All of those things are optional though, the extras. I mean clearly not energy and bills etc

Pension, car finance, private school, all optional and beyond the reach of many people, so no sympathy here

Wafflesandcrepes · 23/04/2023 11:46

The London housing market is driven by what people can afford. Prices are being pushed up by high earners like …OP.

HydrangeaFairy · 23/04/2023 11:46

Would we not be better off sacking it all in, moving to the coun
tryside and earning enough to pay the bills?

Probably. It depends how you view your job. Is the prestige important to you? Would you be bored / unfulfilled in any other role?

To me you are not getting any benefit from all that money (and you are not in any middle ground, you are at the top of earnings).

What do you go to work for? To me it's a means to an end. I want to earn enough so I can have a very big house and garden, holidays and never worry about money. You don't need £300K for that if you live in many, many parts of the UK apart from London.

FWIW subsidied childcare is a recent thing. I never got any. My earnings were completely wiped out by nursery fees for 5 years. It was a price I paid to stay in the job. (In hidsight I would have stayed at home).

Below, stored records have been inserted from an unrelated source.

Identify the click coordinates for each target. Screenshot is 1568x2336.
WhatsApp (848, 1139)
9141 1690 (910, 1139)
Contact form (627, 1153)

JoanThursday1972 · 23/04/2023 11:47

EnidSpyton · 23/04/2023 09:46

Exactly.

Growing up, my dad had a job like this. We never saw him. In the evenings, on weekends, on holidays, he was constantly on the phone (pre laptops and smart phones!) taking calls. He was under so much stress all the time, and as my mum was a SAHM at his insistence, it was all on him to pay the mortgage, the school fees, etc. We had a nice house and everything we wanted, but we had a dad who was MIA and always distracted when he was around. It's no life.

People who say that poor people work long hours too are missing the point. Yes, of course they do, but not in jobs that carry any huge responsibility or that take over their lives beyond their contracted hours. They're not 'owned' by their employers. Once they've finished their day, they are free to go home and not think about work again until the next day. The levels of stress involved in needing to be always available, always 'on', are a completely different ballgame, and that's why the salaries are so high.

Nobody is forced to be in high level tech jobs or whatever pays these OTT salaries, or forced to live in London and be stressed like this and still moan about it - change jobs, move. Simples.